In 1940 he moved to the Massachusetts Institute of Technology and participated there in the development of radar and the atomic bomb at Los Alamos laboratories. After the war he returned to Columbia University, by the way, he worked at Brookhaven National Laboratory. In addition, he was one of the organizers of the founding of CERN. He was scientific adviser to the U.S. President Harry S. Truman. In 1964 he received at Columbia University the title of University Professor. In 1967 he became Professor Emeritus, but continued to hold lectures. Rabi has published several papers in the journal The Physical Review, which he was co-editor temporarily.

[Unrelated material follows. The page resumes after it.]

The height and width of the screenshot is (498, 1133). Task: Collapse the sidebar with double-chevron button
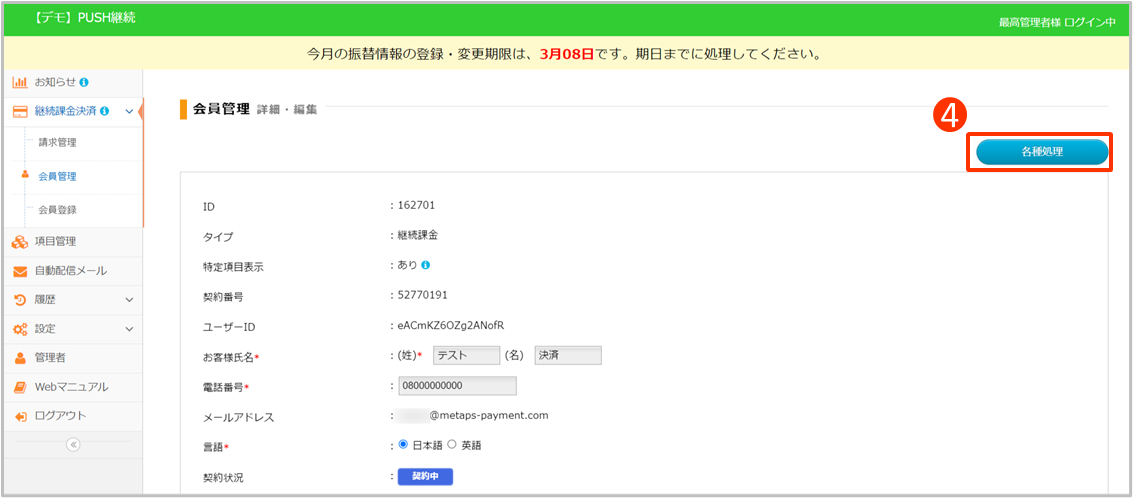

Rabi was awarded the Nobel Prize in Physics in 1944 for the development of the resonance method for investigating the magnetic properties of the atomic nucleus, where he had gearbeit since 1930.

Rabi received honorary doctorates from several prestigious universities (including Princeton, Harvard, Birmingham) and was a member of several academies. From 1946 to 1956 he was a member of the Advisory Board of the Atomic Energy Commission, from 1952 he was the successor of J. Robert Oppenheimer as its chairman. He belonged to a Fellow of the American Physical Society, 1950, he was its president. In addition, he was a member of the National Academy of Sciences, the American Philosophical Society and the American Academy of Arts and Sciences. As a foreign member he belonged to the Japanese and the Brazilian Academy of Sciences. He sat on the advisory board of the Arms Control and Disarmament Agency and was a member of the American Commission of UNESCO. He was an American delegate to the International Conference on Peaceful Uses of Atomic Energy at Geneva in 1955 and vice president of the first three conferences. Furthermore, he also belonged to the scientific advisory board ( Scientific Advisory Committee, SAC ) of the International Atomic Energy Agency ( IAEA) and the Scientific Advisory Board of the UN Secretary General. In 1959 he was included in the Board of the Weizmann Institute in Rehovot, Israel.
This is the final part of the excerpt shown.